La communion avec Sa personne, implique donc la communion avec Lui dans les résultats de Son œuvre, parce que nous y avons part, étant amenés devant Dieu dans la perfection qui appartient à Christ et qu’Il nous a acquise au prix de Sa mort sur la croix. C’est pourquoi il est dit : « La coupe de bénédiction que nous bénissons, n’est-elle pas la communion du sang du Christ ? Le pain que nous rompons, n’est-il pas la communion du corps du Christ ? » (1 Cor. 10, 16).

Communion avec Christ dans la louange

La communion avec Christ dans la participation aux résultats de Son œuvre a pour conséquence la communion avec Lui dans la louange. Il dit : « Je te louerai au milieu de l’Assemblée ». Ici, la louange, commune à Lui et aux siens, s’adresse à Dieu. Le Père veut de tels adorateurs. Cette louange a pour sujet la délivrance que Dieu a opérée pour Christ et que Christ a opérée pour nous. Le Père est l’objet de cette louange. De même, l’Agneau, en Apocalypse 5, est présenté aux saints célestes comme l’objet de leur louange commune et de leur joie. Lui-même trouvera Sa joie à avoir, devant Lui, le fruit de Son travail d’amour : « Il se réjouira avec joie à ton sujet ; il se reposera dans son amour ; il s’égayera en toi avec chant de triomphe » (Soph. 3, 17).

Communion avec Christ dans la prière

La réponse à nos prières est aussi le résultat de la communion, selon ce que dit le Seigneur : « Si vous demeurez en moi (demeurer signifie toujours : être en communion) et que mes paroles demeurent en vous, vous demanderez ce que vous voudrez et il vous sera fait ». Il est Lui-même le modèle de la communion dans la prière, car Il pouvait dire : « Je te rends grâces de ce que tu m’as entendu ; or, moi je savais que tu m’entends toujours » (Jean 11, 41-42). La volonté d’un cœur entièrement d’accord avec la pensée de Dieu présente la demande, et la réponse suit immédiatement : le Saint Esprit est à la fois l’agent pour formuler la prière et apporter la réponse directe, souvent sans intermédiaire. Mais cette réponse peut aussi nous être apportée par l’intermédiaire de la Parole de Dieu, appliquée à notre âme par l’Esprit, et venant répondre au besoin que nous avons exprimé. Ces choses appartiennent à nos expériences journalières.

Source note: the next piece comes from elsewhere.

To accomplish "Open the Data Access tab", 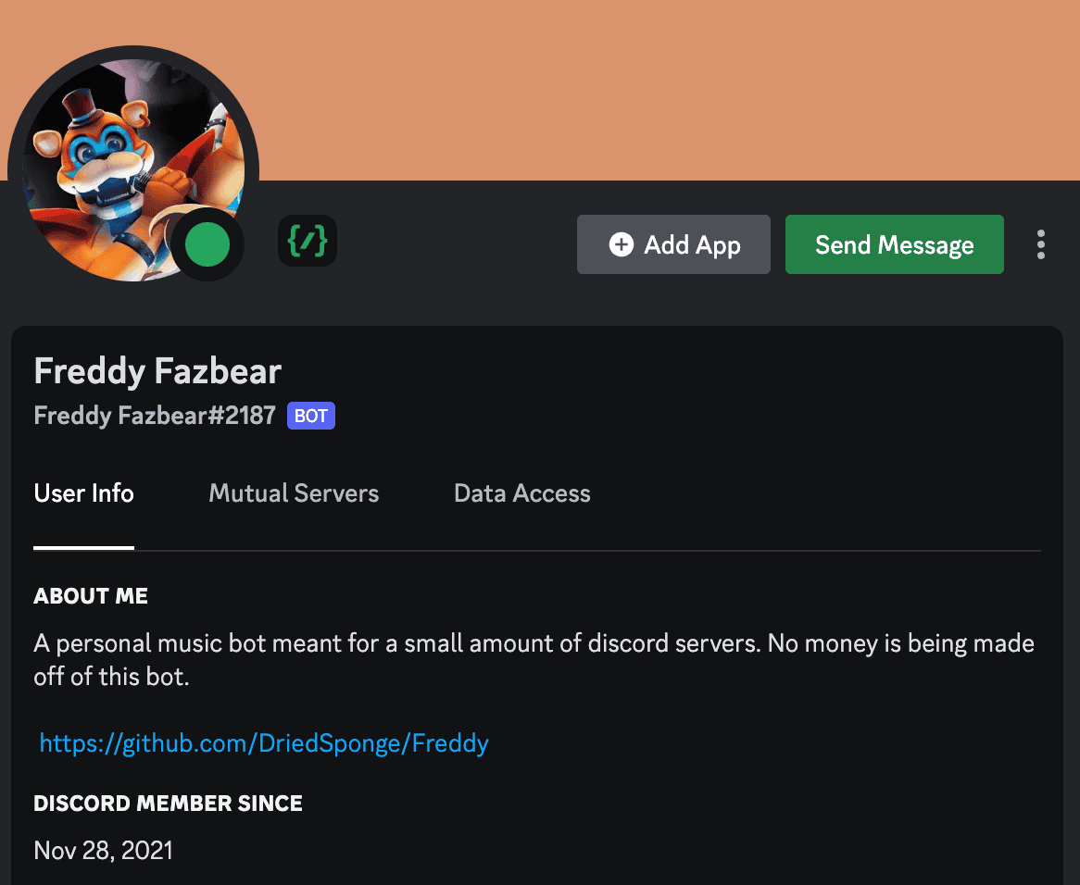I will [521, 493].
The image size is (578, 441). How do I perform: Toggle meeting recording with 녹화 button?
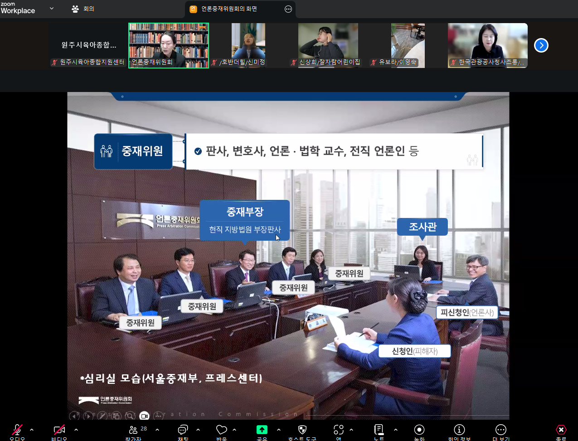pyautogui.click(x=419, y=431)
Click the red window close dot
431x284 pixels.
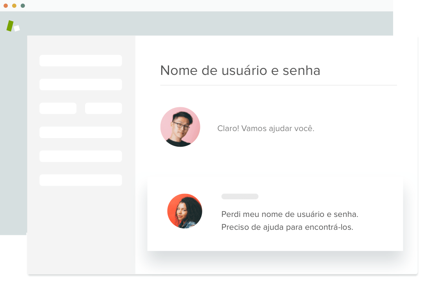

Mais il arrive fréquemment, et cela est d’une rencontre habituelle dans les Psaumes, qu’une prière, tout en étant un acte de foi, n’est pas une prière de communion. Il en est ainsi de tous les cris de détresse que l’on entend dans les Psaumes et les Prophètes. Ils ne sont pas plus les expressions de la communion que le cri suprême de notre Sauveur bien-aimé sur la croix, alors que, pour nous racheter, Il était abandonné de Dieu, toute communion étant interrompue. Aussi disait-Il : « Mon Dieu, je crie de jour, mais tu ne réponds point, et de nuit, et il n’y a point de repos pour moi ! ».

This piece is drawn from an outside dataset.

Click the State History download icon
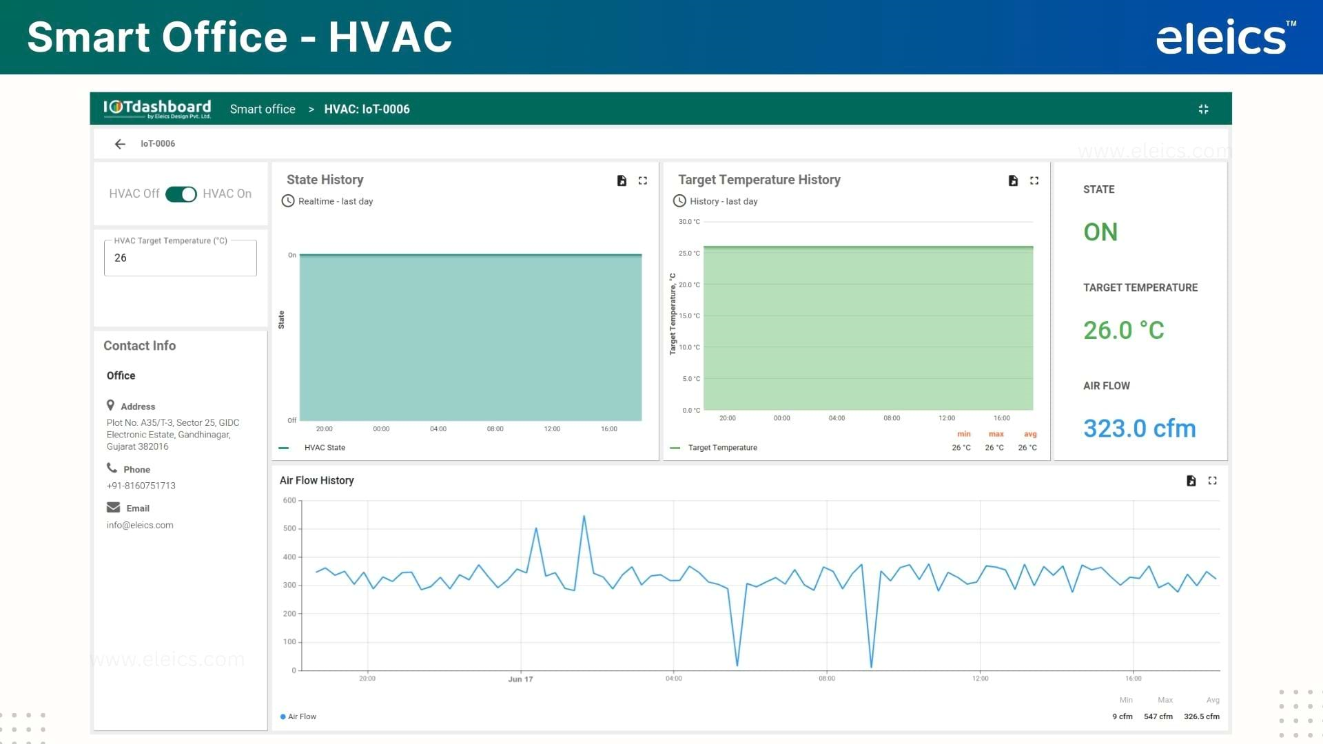The height and width of the screenshot is (744, 1323). click(x=622, y=179)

Les formes de la communion dont nous avons parlé jusqu’ici, bien que se manifestant sur la terre, développent leur activité dans les lieux célestes, mais il est certains côtés de la communion qui ont leur activité ici-bas :

Communion avec Christ dans la marche

Il y a une communion dans la marche : Christ en a été ici-bas le modèle parfait et nous sommes appelés à y participer avec Lui. « Celui qui dit demeurer en Lui (c’est la communion) doit lui-même aussi marcher comme Lui a marché » (1 Jean 2, 6). Énoch, Abraham, ont marché avec Dieu ; maintenant c’est Christ homme, dans Sa marche ici-bas, qui se présente comme notre modèle. Nous sommes appelés Ses compagnons, et aucun terme ne peut, mieux que celui-là, présenter la communion dans la marche[1]. Nous sommes aussi appelés Ses amis, et combien aussi ce terme s’applique à la communion ! L’ami est celui pour lequel on se dévoue, qui nous dit tous ses secrets (Jean 15, 15), auquel nous disons tous les nôtres ; celui dans lequel nous avons une confiance implicite et qui a la même confiance en nous, celui qui non seulement s’enquiert de nos affaires, mais nous entretient des siennes.

Communion avec Christ dans le service et dans le témoignage

Quant au service, nous sommes Ses collaborateurs. Pareils à Lui, nous sommes appelés à être, au milieu de nos frères, comme celui qui sert. Comme Il nous lave les pieds, nous devons nous les laver les uns aux autres, pouvant ainsi être des instruments pour rétablir nos frères dans la communion perdue. Cette sphère du service est aussi vaste que possible : elle n’est pas confinée à la famille de Dieu, mais s’étend au monde entier : « Comme tu m’as envoyé dans le monde, moi aussi je les ai envoyés dans le monde » (Jean 17, 18). Nous attendons, comme Lui, la joie proposée au serviteur. En nous abaissant comme Lui, nous lèverons haut la tête comme Lui.

Quant au témoignage, au milieu d’un monde où notre Sauveur est méconnu, rejeté, étranger et pèlerin, il est (hélas ! ne devons-nous pas plutôt dire : « devrait être » ?) le même que le sien, le même que celui du Saint Esprit. N’a-t-Il pas dit : « Celui-là rendra témoignage de moi ; et vous aussi vous rendrez témoignage » ?

Communion des souffrances de Christ

Le témoignage implique nécessairement la souffrance. C’est pourquoi l’apôtre Paul désirait connaître la communion de Ses souffrances (Phil. 3, 10). C’est pourquoi aussi l’apôtre Jean pouvait dire qu’il avait part, avec ses frères, à la tribulation et à la patience de Jésus Christ (Apoc. 1, 9). Et Lui peut dire à Son Église : « Tu as gardé la parole de ma patience » (Apoc. 3, 10). Souffrir avec Lui est inséparable de notre communion et de notre joie (Act. 5, 41).